■ Problem to work on:
Pick up the research page on Concept-Native Intelligence below and continue writing it from its final sentence, the one on critical national infrastructure.
--- Supplied text ---
Research
Three architectural layers — concept-native reasoning, persistent intelligence, and an evidential discipline pipeline — combine into a single anti-fabrication stack. Below: the active research programmes that build out each layer.
We describe the research domain rather than naming product implementations. Engagement enquiries: contact us.
Layer 1 · the reasoning foundation
Concept-Native Intelligence
Reasoning over a geometric concept space built from designed primitives. Every dimension has a defined meaning, every step is a traceable operation, and the system cannot fabricate beyond its graph — when there is no path to traverse, it returns “I don’t know.” UK patent application filed 31 March 2026.
Geometric AI Reasoning
Concept-Native Intelligence (CNI) is the architectural foundation underneath every other piece of work the lab does. Productised first as Structured Concept Data (SCD) for industrial control systems — see Critical National Infrastructure AI for the application — with theoretical physics as a parallel research-grade application of the same machinery.
We are researching the representation of meaning as geometry rather than as statistical correlations between tokens. Concepts occupy positions in a 20-dimensional space; semantic similarity is literal Euclidean distance; reasoning is path-finding between coordinates rather than next-token prediction.
2,000+ foundational primitives — the conceptual building blocks from which higher-order ideas compose — are positioned by mathematical optimisation against a training corpus. Independent validation against neural network feature extractors shows convergence between this designed structure and learned representations: the same conceptual relationships emerge whether discovered statistically or constructed geometrically.
Because knowledge is explicit and structural rather than distributed across weights, the architecture cannot hallucinate in the conventional sense — there is no statistical mechanism by which a fact not present in the graph can be invented. Every reasoning step is a traceable navigation from one known coordinate to another.
Key characteristics
- Reasoning by geometric navigation, not statistical prediction
- Every step traceable and auditable to source primitives
- Structurally non-hallucinatory — explicit knowledge graphs, not distributed weights
- 600:1 compression ratio versus large language models at equivalent coverage
- Runs on consumer hardware — no GPU clusters required
- Operates identically across all languages
- Patent protected — UK patent filed, 13 claims
Critical National Infrastructure AI
An application of the Concept-Native Intelligence architecture (see Geometric AI Reasoning) to industrial control systems and SCADA — productised as Structured Concept Data (SCD), the first vertical specialisation of the foundational graph.
Critical national infrastructure — energy, water, telecoms, transport — runs on industrial control systems and operational technology with decades-long lifecycles, idiosyncratic protocols, and consequences for failure that have no analogue in the consumer software world.
--- Given entries ---
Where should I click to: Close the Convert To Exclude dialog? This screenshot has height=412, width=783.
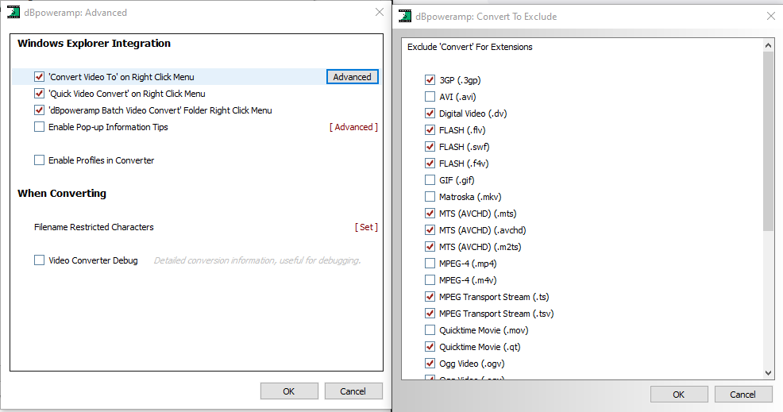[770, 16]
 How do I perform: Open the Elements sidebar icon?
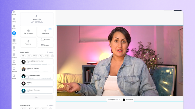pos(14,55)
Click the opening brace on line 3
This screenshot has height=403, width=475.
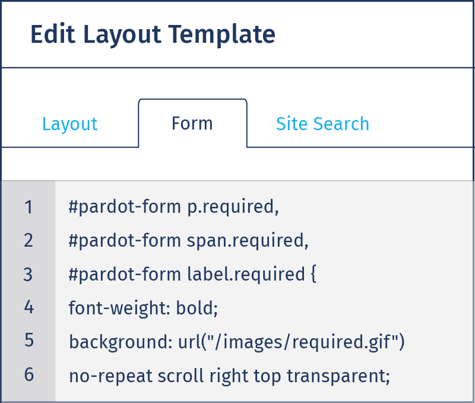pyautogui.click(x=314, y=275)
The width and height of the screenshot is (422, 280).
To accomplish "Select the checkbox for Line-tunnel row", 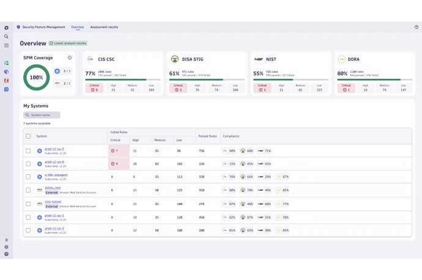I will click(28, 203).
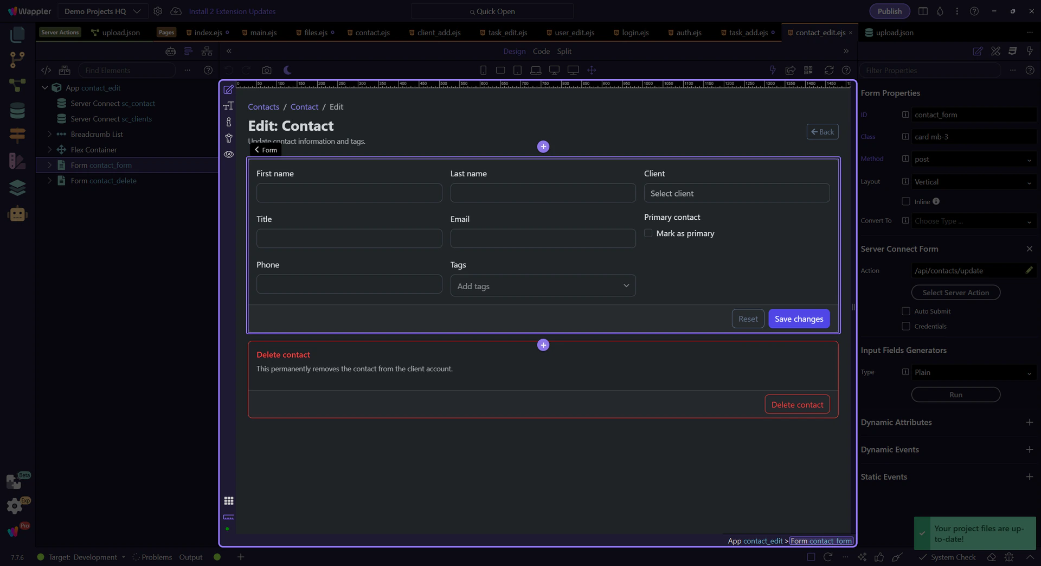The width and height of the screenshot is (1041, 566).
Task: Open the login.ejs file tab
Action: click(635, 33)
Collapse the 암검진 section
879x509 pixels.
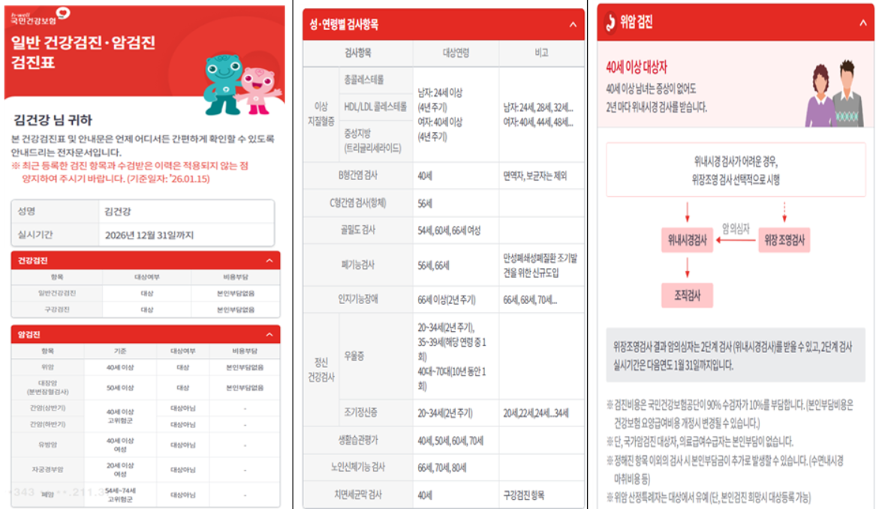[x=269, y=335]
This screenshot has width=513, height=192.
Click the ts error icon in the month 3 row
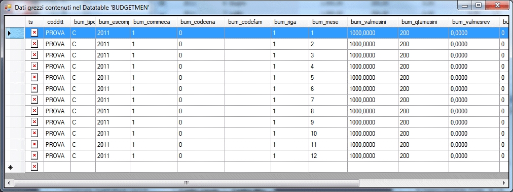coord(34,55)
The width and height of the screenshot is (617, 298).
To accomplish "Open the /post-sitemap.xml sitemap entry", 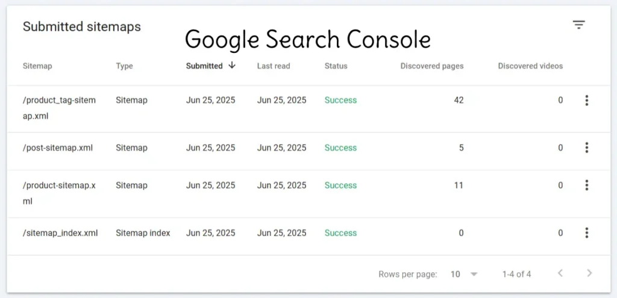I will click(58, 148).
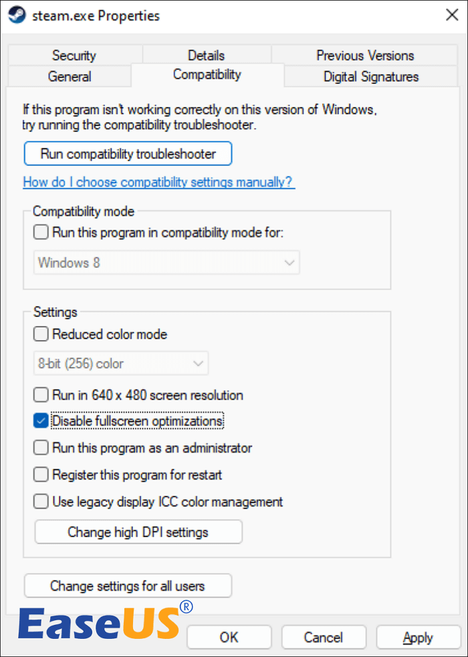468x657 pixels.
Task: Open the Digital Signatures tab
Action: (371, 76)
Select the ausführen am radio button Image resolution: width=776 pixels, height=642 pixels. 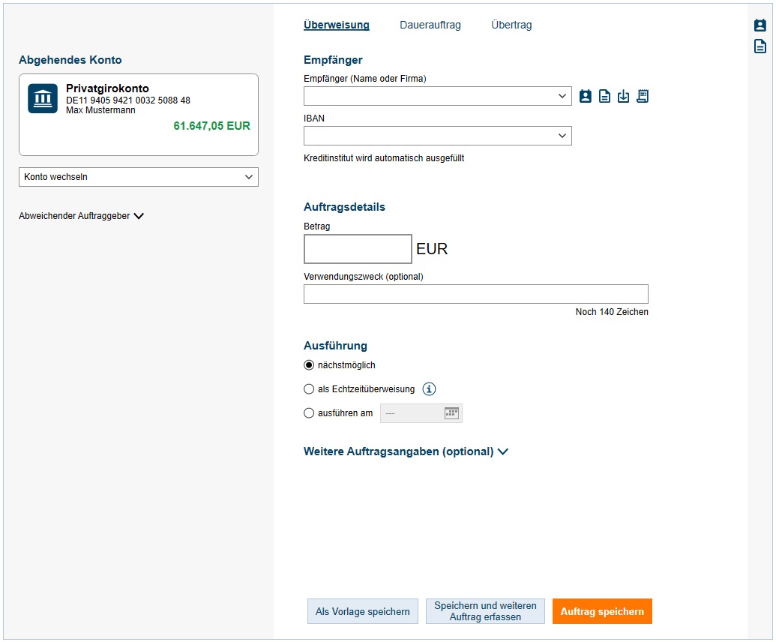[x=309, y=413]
---
--- Given entries ---
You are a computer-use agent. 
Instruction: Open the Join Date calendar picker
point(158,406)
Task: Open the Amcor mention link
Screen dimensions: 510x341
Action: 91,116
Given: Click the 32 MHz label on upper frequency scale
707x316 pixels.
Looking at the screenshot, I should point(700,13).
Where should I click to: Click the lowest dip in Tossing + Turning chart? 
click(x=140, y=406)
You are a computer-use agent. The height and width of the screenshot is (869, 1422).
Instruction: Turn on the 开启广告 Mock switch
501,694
---
■ Solved exercise:
We are developing AI that reasons about these environments as graphs rather than as token sequences: nodes are devices, components, and standards entries; edges are physical connections, dependencies, and data flows. The system can navigate this conceptual space to identify relationships and failure modes that do not appear in any existing vulnerability database — they emerge structurally from the architecture itself.
The work integrates established standards repositories — IEC Common Data Dictionary, ECLASS, CISA ICS advisories, NIST — and is designed for deployment in air-gapped and classified environments where conventional cloud AI is not an option.
Key characteristics
- Graph-based reasoning over ICS / SCADA architectures
- Integration with IEC CDD, ECLASS, CISA ICS advisories, NIST
- Designed for air-gapped and classified deployments
- HMGCC Co-Creation participant
Information-Theoretic Physics
We are developing a scalar-tensor theory of gravity in which the coupling constant is not fundamental but emerges from the information content of the matter distribution. A single action principle yields eight distinct observational results spanning galactic and cosmological scales.
The theory derives galactic rotation curves without invoking dark matter, predicts an evolving dark energy signal consistent with recent DESI observations, and produces a Hubble constant of ~62 km/s/Mpc from first principles — a value in the range of independent late-time measurements.
This work is the first end-to-end application of Lily Labs' AI-collaborator methodology — see that section below for the working pattern that produced it.
Live verification site
Open ISST Interactive →
Eighteen problems, 91 frameworks, 70 properties, 26 inference rules. Toggle properties and watch the framework matrix recompute in your browser — the same TypeScript engine the lab uses internally to check its own derivations. Plain-language overview, eight axioms, side-by-side comparison with ΛCDM / MOND / f(R), and the live passport engine all behind one front door.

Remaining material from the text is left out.